How to Deploy a TensorFlow Model as a RESTful API Service

By Neil Ruaro

If you're like I am, then you've probably watched and read a number of tutorials on creating machine learning models with TensorFlow, PyTorch, Scikit-Learn or any other framework out there.

But there is one thing that these tutorials tend to miss out on, and that's model deployment.

In this tutorial, I'll discuss on how to deploy a CNN TensorFlow model that classifies food images to Heroku using FastAPI and Docker.

Tech We'll Be Using

If you're unfamiliar, FastAPI is a Python web framework for creating fast API applications. And in my opinion, it is the easiest to learn out of all the Python web frameworks out there.

FastAPI also has default integration with swagger documentation and makes it easy to configure and update.

Docker, on the other hand, is an industry staple in software engineering, as it is one of the most popular containerization softwares out there. Docker is used for developing, deploying, and managing applications in virtualized environments called containers.

The main selling point of using Docker is that it solves the problem "it works on my machine, why not in yours?". Coincidentally, I actually faced this exact issue working on this very project, ultimately fixing it when I decided to use Docker.

Heroku, lastly, is a cloud platform where you can deploy, manage, and scale web applications. It works with back-end applications, front-end applications, or full-stack applications.

Prerequisuites

Before we begin, you'll first need the following:

A Docker account
A Heroku account, and the Heroku CLI
A Python installation

The Application We're Building

We're going to be building a RESTful API service for a TensorFlow CNN model that classifies food images.

After building the API service, I'll show you how to dockerize the application, and then deploy it to Heroku.

How to Download the Necessities

You'll first need to clone the GitHub repository at this link.

git clone https://github.com/eRuaro/food-vision-api.git

There are two branches in this repository – you'll use the start-here branch as main is the completed branch.

Once you've gotten the cloned repository, you'll need to download Docker to your local system, and the Heroku CLI as well.

You must also install the following packages on pip:

FastAPI
TensorFlow
Numpy
Uvicorn
Image

To do so, create a requirements.txt file on the start-here branch, and put in the following. Note that you can use any other version of the listed packages below, as long as they still work together.

fastapi==0.73.0
numpy==1.19.5
uvicorn==0.15.0
image==1.5.33
tensorflow-cpu==2.7.0

After which you can install the packages using the command
pip install -r requirements.txt.

Currently our start-here branch has the saved model file, as well as the Jupyter notebook used in creating the model. The notebook also has the code that implements our API feature. That is, it implements predicting the food class of an image based on its URL link.

Brief introduction to FastAPI

With that in mind, let's start writing the code! In the root directory, create a main.py file. In that file, add the following lines of code:

from fastapi import FastAPI
from fastapi.middleware.cors import CORSMiddleware
from uvicorn import run
import os

app = FastAPI()

origins = ["*"]
methods = ["*"]
headers = ["*"]

app.add_middleware(
    CORSMiddleware, 
    allow_origins = origins,
    allow_credentials = True,
    allow_methods = methods,
    allow_headers = headers    
)

@app.get("/")

### Problem details
Continue the TensorFlow deployment tutorial from the point where it stops. The rows after this play no role here.

Raw records
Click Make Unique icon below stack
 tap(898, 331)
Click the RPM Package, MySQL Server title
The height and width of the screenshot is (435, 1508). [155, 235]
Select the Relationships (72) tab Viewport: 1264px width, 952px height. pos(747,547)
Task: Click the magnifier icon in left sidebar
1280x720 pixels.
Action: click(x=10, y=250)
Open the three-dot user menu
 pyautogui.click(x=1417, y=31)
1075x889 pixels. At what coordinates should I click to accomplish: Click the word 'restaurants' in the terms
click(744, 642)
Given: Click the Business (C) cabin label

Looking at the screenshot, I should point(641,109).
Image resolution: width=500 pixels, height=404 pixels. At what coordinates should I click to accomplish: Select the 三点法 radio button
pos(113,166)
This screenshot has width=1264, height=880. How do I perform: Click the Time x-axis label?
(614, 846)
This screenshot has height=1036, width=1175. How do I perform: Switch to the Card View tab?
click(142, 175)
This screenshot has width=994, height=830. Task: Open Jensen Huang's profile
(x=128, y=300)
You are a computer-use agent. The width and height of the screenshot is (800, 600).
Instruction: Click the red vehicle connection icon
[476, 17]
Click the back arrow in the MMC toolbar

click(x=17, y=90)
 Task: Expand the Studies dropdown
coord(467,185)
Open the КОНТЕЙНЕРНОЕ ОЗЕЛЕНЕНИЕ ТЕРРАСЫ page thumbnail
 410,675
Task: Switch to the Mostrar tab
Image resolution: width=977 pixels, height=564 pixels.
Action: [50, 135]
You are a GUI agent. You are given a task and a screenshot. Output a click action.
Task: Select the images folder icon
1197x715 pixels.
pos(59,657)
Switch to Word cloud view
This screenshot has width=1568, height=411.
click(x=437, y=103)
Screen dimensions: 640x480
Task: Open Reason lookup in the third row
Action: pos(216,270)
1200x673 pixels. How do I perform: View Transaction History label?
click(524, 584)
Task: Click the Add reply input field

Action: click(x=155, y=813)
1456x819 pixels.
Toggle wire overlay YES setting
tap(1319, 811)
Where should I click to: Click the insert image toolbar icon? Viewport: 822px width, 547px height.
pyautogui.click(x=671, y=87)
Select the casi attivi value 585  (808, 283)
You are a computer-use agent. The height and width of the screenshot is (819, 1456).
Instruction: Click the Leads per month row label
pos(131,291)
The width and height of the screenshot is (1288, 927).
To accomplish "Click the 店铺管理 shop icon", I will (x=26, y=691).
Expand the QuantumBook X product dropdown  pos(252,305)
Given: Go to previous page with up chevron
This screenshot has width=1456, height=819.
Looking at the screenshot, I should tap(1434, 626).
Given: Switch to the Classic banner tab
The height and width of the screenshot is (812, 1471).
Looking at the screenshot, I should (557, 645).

### Final answer
async def root():
    return {"message": "Welcome to the Food Vision API!"}

if __name == "__main__":
    port = int(os.environ.get('PORT', 5000))
    run(app, host="0.0.0.0", port=port)

Running the command python -m uvicorn main:app --reload will run the app, and will listen to changes we make on the server.

Alternatively, you can use python main.py and it will run the app on port 5000, courtesy of the last 3 lines of code. However, this won't let the app listen to changes we make, so you'll have to re-run the app every time you want to see your changes.

We also added the CORSMiddleware which essentially allows us to access the API in a different host. That is, we can extend the app further by creating a front-end interface for it. We won't cover that in this article but I put it here just in case you want to create a front-end to interact with the API as well.

Going to the port where the app is running, you'll get this.

{
    "message": "Welcome to the Food Vision API!"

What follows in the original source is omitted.